How to calculate the point of intersection between two lines

Question

I am attempting to calculate the point of intersection between lines for a Optical Flow algorithm using a Hough Transform. However, I am not getting the points that I should be when I use my algorithm for calculating the intersections.

I save the Lines as an instance of a class that I created called ImageLine. Here is the code for my intersection method.

Point ImageLine::intersectionWith(ImageLine other)
{
    float A2 = other.Y2() - other.Y1();
    float B2 = other.X2() - other.X1();
    float C2 = A2*other.X1() + B2*other.Y1();

    float A1 = y2 - y1;
    float B1 = x2 - x1;
    float C1 = A1 * x1 + B1 * y1;

   float det = A1*B2 - A2*B1;
   if (det == 0)
   {
        return Point(-1,-1);
   }
   Point d = Point((B2 * C1 - B1 * C2) / det, -(A1 * C2 - A2 * C1) / det);
   return d;
}

Is this method correct, or did I do something wrong? As far as I can tell, it should work, as it does for a single point that I hard-coded through, however, I have not been able to get a good intersection when using real data.

Answer 1

For detailed formula, please go to this page.
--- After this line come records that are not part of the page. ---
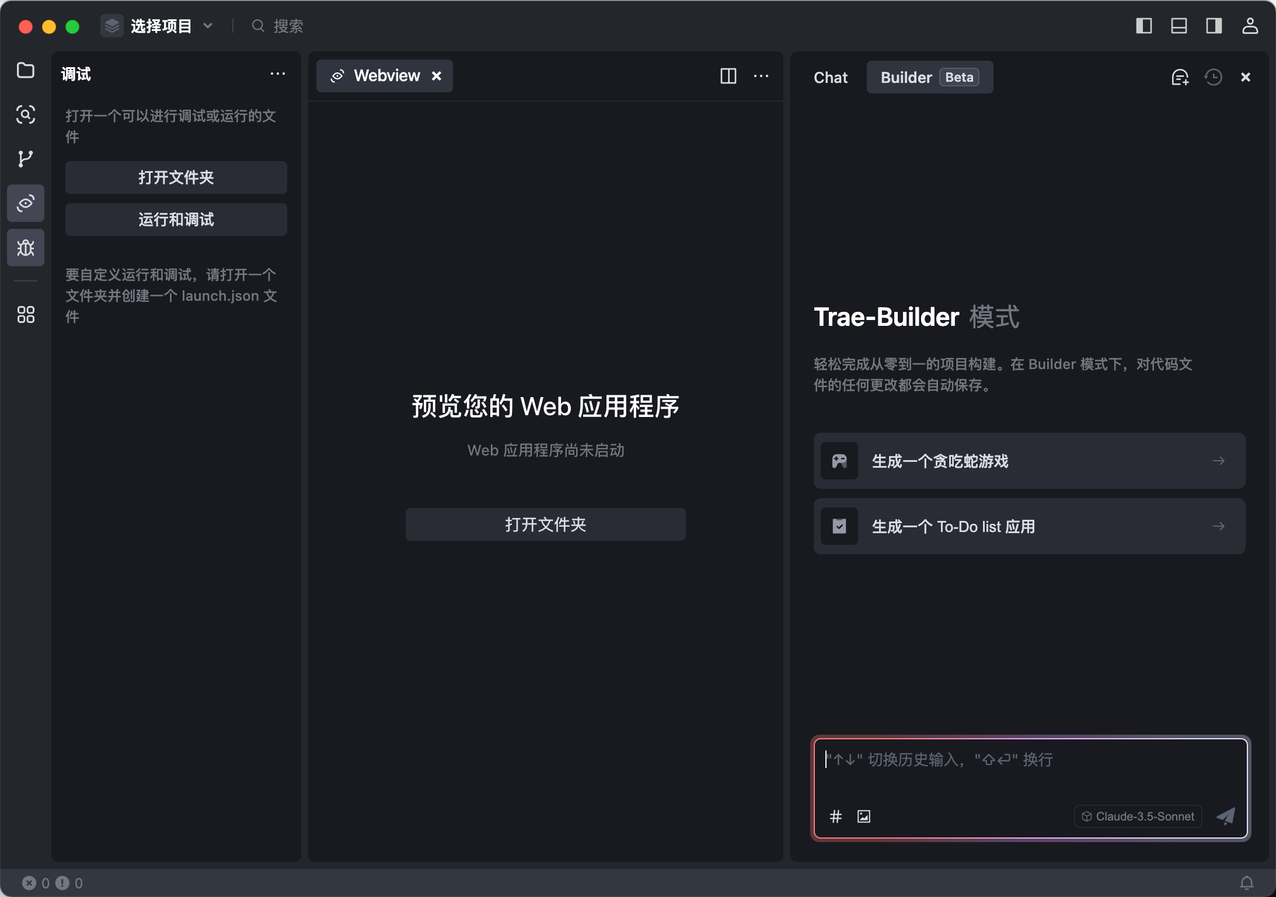Select the Builder Beta tab
This screenshot has height=897, width=1276.
point(929,77)
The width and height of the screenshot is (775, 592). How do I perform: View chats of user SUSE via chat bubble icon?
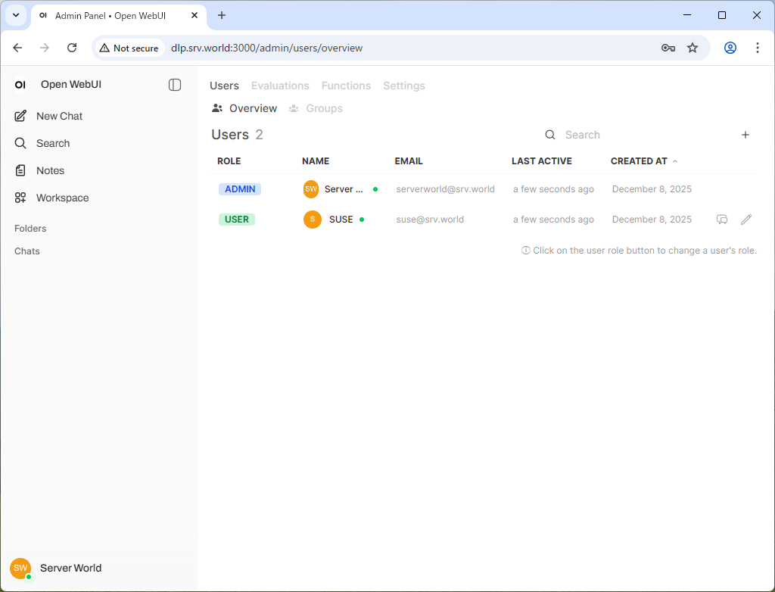tap(721, 219)

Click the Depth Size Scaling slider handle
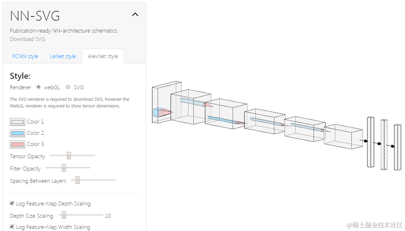pos(64,215)
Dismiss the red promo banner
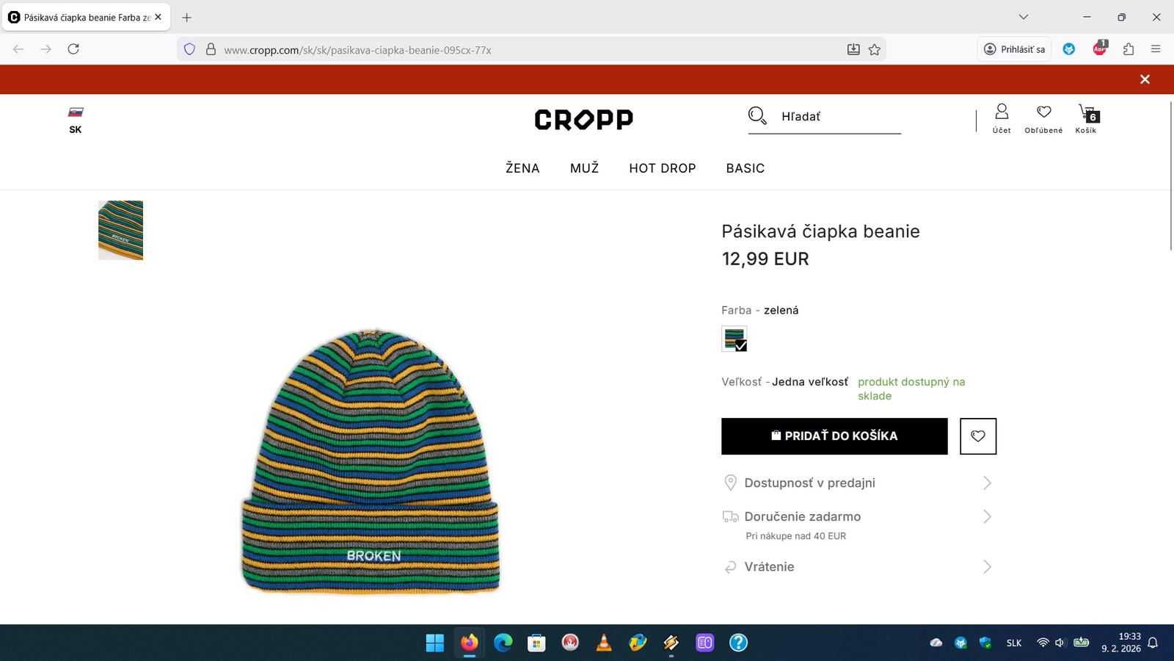Screen dimensions: 1174x661 pyautogui.click(x=1145, y=79)
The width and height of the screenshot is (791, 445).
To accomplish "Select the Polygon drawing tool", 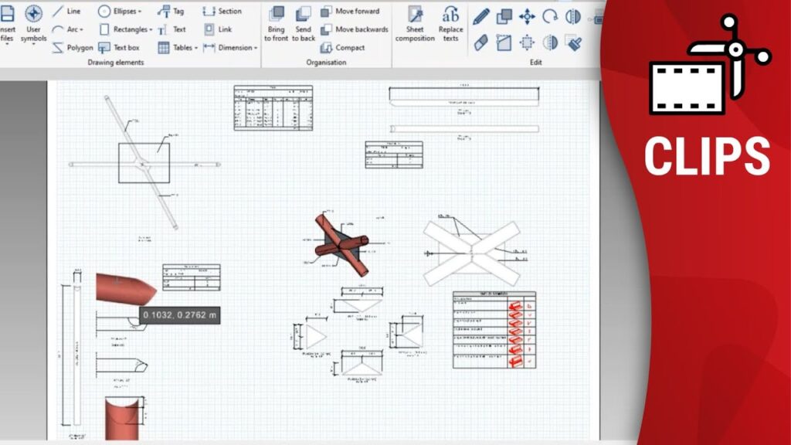I will click(x=72, y=48).
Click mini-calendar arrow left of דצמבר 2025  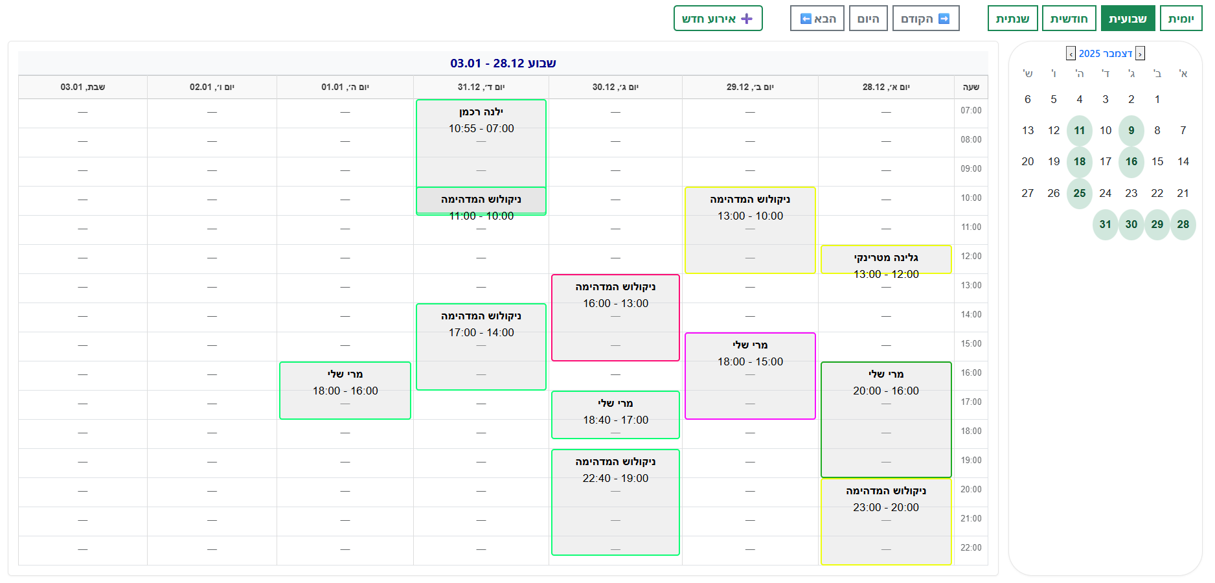click(x=1071, y=54)
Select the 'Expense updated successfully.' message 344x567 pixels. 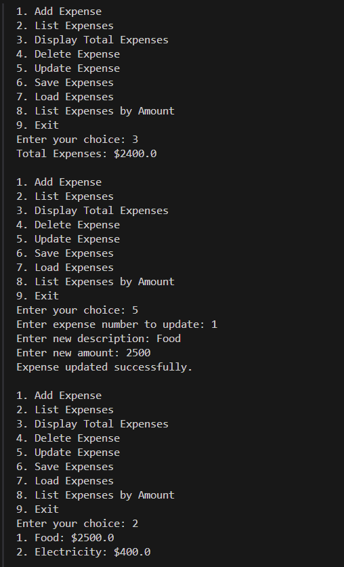point(104,367)
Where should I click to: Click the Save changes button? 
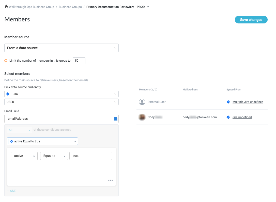point(251,20)
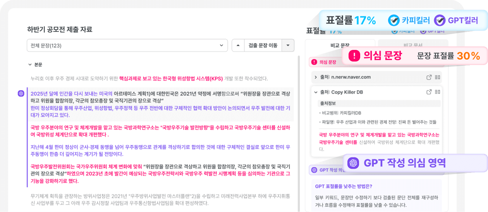488x212 pixels.
Task: Jump to next detected sentence with down arrow
Action: point(288,45)
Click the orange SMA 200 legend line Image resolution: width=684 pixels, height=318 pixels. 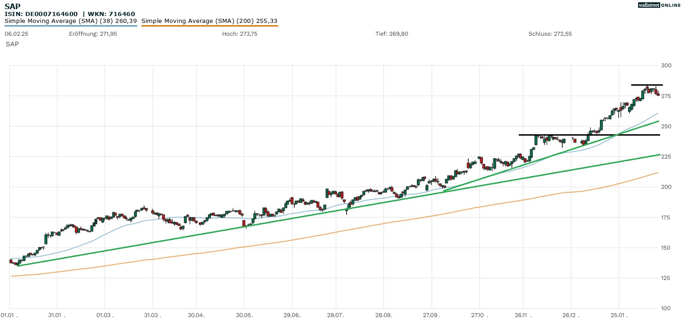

But I love code so, here, check this code (I get it from github, so all credit goes to the author of that code):

Edit: prepended code from the github link without this excerpt couldn't even compile.

#include <iostream>
#include <cmath>
#include <assert.h>
using namespace std;

/** Calculate determinant of matrix:
        [a b]
        [c d]
*/
inline double Det(double a, double b, double c, double d)
{
        return a*d - b*c;
}
///Calculate intersection of two lines.
///\return true if found, false if not found or error
bool LineLineIntersect(double x1, double y1, //Line 1 start
    double x2, double y2, //Line 1 end
    double x3, double y3, //Line 2 start
    double x4, double y4, //Line 2 end
    double &ixOut, double &iyOut) //Output 
{
    //http://mathworld.wolfram.com/Line-LineIntersection.html

    double detL1 = Det(x1, y1, x2, y2);
    double detL2 = Det(x3, y3, x4, y4);
    double x1mx2 = x1 - x2;
    double x3mx4 = x3 - x4;
    double y1my2 = y1 - y2;
    double y3my4 = y3 - y4;

    double xnom = Det(detL1, x1mx2, detL2, x3mx4);
    double ynom = Det(detL1, y1my2, detL2, y3my4);
    double denom = Det(x1mx2, y1my2, x3mx4, y3my4);
    if(denom == 0.0)//Lines don't seem to cross
    {
        ixOut = NAN;
        iyOut = NAN;
        return false;
    }

    ixOut = xnom / denom;   
    iyOut = ynom / denom;
    if(!isfinite(ixOut) || !isfinite(iyOut)) //Probably a numerical issue
        return false;

    return true; //All OK
}

Answer 2

Considering the maths side: if we have two line equations:

y = m1 * x + c1
y = m2 * x + c2

The point of intersection: (X , Y), of two lines described by the following equations:

Y = m1 * X + c1
Y = m2 * X + c2

is the point which satisfies both equation, i.e.:

m1 * X + c1 = m2 * X + c2
(Y - c1) / m1 = (Y - c2) / m2

thus the point of intersection coordinates are:

intersectionX = (c2 - c1) / (m1 - m2)
intersectionY = (m1*c1 - c2*m2) / m1-m2 or intersectionY = m1 * intersectionX + c1

Note: c1, m1 and c2, m2 are calculated by getting any 2 points of a line and putting them in the line equations.

Answer 3

Assuming your formulas are correct, try declaring all your intermediate arguments as 'double'. Taking the difference of nearly parallel lines could result in your products being very close to each other, so 'float' may not preserve enough precision.

Answer 4

(det == 0) is unlikely to be true when you're using floating-point arithmetic, because it isn't precise.

Something like (fabs(det) < epsilon) is commonly used, for some suitable value of epsilon (say, 1e-6).

If that doesn't fix it, show some actual numbers, along with the expected result and the actual result.